BRDHard
14th February 2007, 07:28 PM
New to forums.
How can you estimate the confidence interval around the total Gage R&R standard deviation and therefore the % error. I have situation where I have to use a fewer samples and would like to know how to quantify the effects. I also alway get asked the uncertainty of the %error number when stated and am not sure what to say. Many thanks.
David_L
4th March 2007, 08:57 AM
As this post has been here for 2 weeks and no one has replied it is clearly a tricky question. None of the mainstream statistics packages, Minitab, JMP etc., that I am aware of address the question. So let me have a go. My approach is the following.
Repeatability is relatively straightforward and comes from the ANOVA table. We have operators x parts x (replicates-1) degrees of freedom, the MSE gives the variance of repeatability and the standard chi squared calculation gives us confidence limits on a variance.
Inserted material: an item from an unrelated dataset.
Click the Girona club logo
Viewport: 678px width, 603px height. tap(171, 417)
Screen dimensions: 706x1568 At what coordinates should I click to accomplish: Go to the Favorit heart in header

The tricky bit is reproducibility and as this gets summed to repeatability it also affects the whole R&R figure. As we rarely use the more than 3 operators the degrees of freedom on reproducibility is very small and the confidence limits are rather wide. The conversion of numbers of operators into df is not simple apparently but however many parts and replicates you use the calculation never gets very far from the number of operators. Professor Vardeman , Iowa State University, kindly publishes some lecture notes on the web which gives a method of doing this. (A Google search will find them.)
However for the case of reproducibility (and reproducibility only) I don’t think confidence limits get us very far. We are dealing with human operators and when you allow for Fred who has never had his eyesight tested and Joe who thinks the gauge operating instructions are nuts and his way is much better we have to test every operator. I don’t think the ANOVA assumptions are valid when considering the strange ways of humans. You only need one maverick operator and your whole system falls down.
So my suggestion is: Do the gauge R&R and assess the confidence interval from the ANOVA table. This tells you how well this gauge can perform. If the answer is satisfactory then repeat the R&R with every operator on a regular basis to see if they are following the standard method. If you find a really good operator get the other operators to do what he does. If you find a really bad operator retrain him. Once you have tested everyone confidence limits for reproducibility don’t come in to it. We know; we have a 100% sample.